Comment inventer efficacement en écologie?

L’avènement d’une intelligence écologique se fera plus par la capacité à inventer des solutions que par la prise de conscience des enjeux et périls de la dégradation de notre environnement.

L’invention en Ecologie.

1. La transformation d’un paysage culturel.

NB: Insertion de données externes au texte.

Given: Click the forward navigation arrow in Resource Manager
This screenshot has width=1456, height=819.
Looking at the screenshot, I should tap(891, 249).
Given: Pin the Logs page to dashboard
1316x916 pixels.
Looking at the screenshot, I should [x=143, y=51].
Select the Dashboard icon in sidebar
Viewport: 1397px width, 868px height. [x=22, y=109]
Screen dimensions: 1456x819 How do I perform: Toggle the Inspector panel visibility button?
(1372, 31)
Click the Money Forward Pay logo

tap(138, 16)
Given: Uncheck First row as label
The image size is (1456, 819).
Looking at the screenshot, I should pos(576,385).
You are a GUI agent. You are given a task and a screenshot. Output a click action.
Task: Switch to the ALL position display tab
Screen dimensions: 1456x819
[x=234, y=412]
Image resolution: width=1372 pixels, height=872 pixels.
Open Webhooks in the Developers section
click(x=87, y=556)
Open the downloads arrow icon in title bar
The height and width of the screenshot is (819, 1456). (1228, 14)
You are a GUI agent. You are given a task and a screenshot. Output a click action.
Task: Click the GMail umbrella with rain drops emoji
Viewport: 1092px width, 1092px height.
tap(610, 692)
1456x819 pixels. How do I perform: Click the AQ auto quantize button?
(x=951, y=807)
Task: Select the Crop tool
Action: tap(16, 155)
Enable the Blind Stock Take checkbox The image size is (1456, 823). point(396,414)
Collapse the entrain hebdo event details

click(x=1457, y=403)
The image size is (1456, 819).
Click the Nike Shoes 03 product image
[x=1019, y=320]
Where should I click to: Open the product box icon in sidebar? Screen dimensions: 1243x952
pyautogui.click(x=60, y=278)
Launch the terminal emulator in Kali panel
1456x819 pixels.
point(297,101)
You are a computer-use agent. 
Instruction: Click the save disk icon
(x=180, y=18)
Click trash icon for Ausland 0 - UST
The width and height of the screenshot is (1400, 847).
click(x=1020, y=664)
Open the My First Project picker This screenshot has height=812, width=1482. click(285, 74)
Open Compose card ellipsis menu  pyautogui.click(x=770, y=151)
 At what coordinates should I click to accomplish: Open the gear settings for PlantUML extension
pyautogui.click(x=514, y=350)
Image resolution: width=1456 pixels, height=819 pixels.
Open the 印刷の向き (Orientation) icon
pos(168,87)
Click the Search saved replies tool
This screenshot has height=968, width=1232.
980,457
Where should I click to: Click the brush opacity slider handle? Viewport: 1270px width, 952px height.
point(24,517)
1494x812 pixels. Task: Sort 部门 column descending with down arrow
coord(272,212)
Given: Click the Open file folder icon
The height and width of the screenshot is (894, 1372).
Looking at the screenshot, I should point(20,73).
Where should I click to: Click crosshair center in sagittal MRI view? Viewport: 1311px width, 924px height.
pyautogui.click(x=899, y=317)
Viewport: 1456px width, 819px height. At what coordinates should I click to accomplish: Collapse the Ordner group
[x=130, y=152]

Si l’intelligence écologique se manifeste dans le corps social ce ne sera pas grâce à une prise de conscience soudaine des enjeux et des périls liés à la dégradation de l’environnement et au dérèglement climatique. Il n’y aura pas d’intégration simultanée des constats objectifs, produits par la science, et des souffrances vécues par les êtres humains. Si la pensée écologique parvient à conquérir les esprits c’est qu’elle aura su inventer au sens large du terme. Elle aura, selon l’expression de Judith Schlanger, modifié “l’étoffe culturelle qui colore et informe toute l’aspiration au savoir, en la conjuguant à d’autres valeurs, à d’autres dimensions de la pensée”. Pour le dire autrement l’invention en écologie doit nécessairement relier la science à la culture pour générer des formes de savoir impures qui n’ont ni la rigueur d’un raisonnement scientifique, ni la facilité d’une opinion. L’invention, en écologie, s’observera à travers certaines modifications du paysage culturel qui auront mis fin à des oppositions binaires entre science et sens commun, lucidité et aveuglement, menace et entêtement, etc. La façon de poser les problèmes et de rechercher des solutions auront été modifiées par des initiatives et des créations dont on voit déjà poindre la réalité dans plusieurs secteurs de la société. Cela signifie que, pour exister, les inventions de l’écologie s’inscrivent nécessairement, dans l’histoire des êtres humains et non dans les récits de l’Apocalypse, les traités de morale et les injonctions politiques. Judith Schlanger Les concepts scientifiques. Editions Gallimard.

2. Les schémas de l’invention.

Très souvent on associe à l’invention une démarche psychologique qui passe par quatre phases : la préparation ; l’incubation ; l’illumination ; la vérification. Cette démarche a souvent été corroborée par des témoignages scientifiques célèbres. Mais si l’on estime, dans le cadre de l’écologie, qu’une invention, pour exister, doit être communiquée, accueillie, intégrée par le corps social, qu’elle fait partie de sa culture et de son histoire, alors il faut proposer une autre démarche susceptible de qualifier l’invention. Ainsi peut-on proposer quatre phases qui décrivent la façon dont adviennent des idées nouvelles dans la pensée écologique : concevoir ; proposer ; intégrer ; instaurer. Comme on peut le constater dans cette seconde démarche, ce que l’on appelle une invention dépend de son assimilation par un collectif social et non de sa détention par quelques esprits éclairés. A partir de ces quelques considérations il devient possible pour la pensée écologique de penser l’invention de manière nouvelle.

Pour conclure :
Pour que les inventions écologiques diffusent dans toutes la société, Didier Naud nous proposent d’appliquer ces quatre phases pour faire advenir des idées nouvelles : concevoir/proposer/intégrer/ instaurer.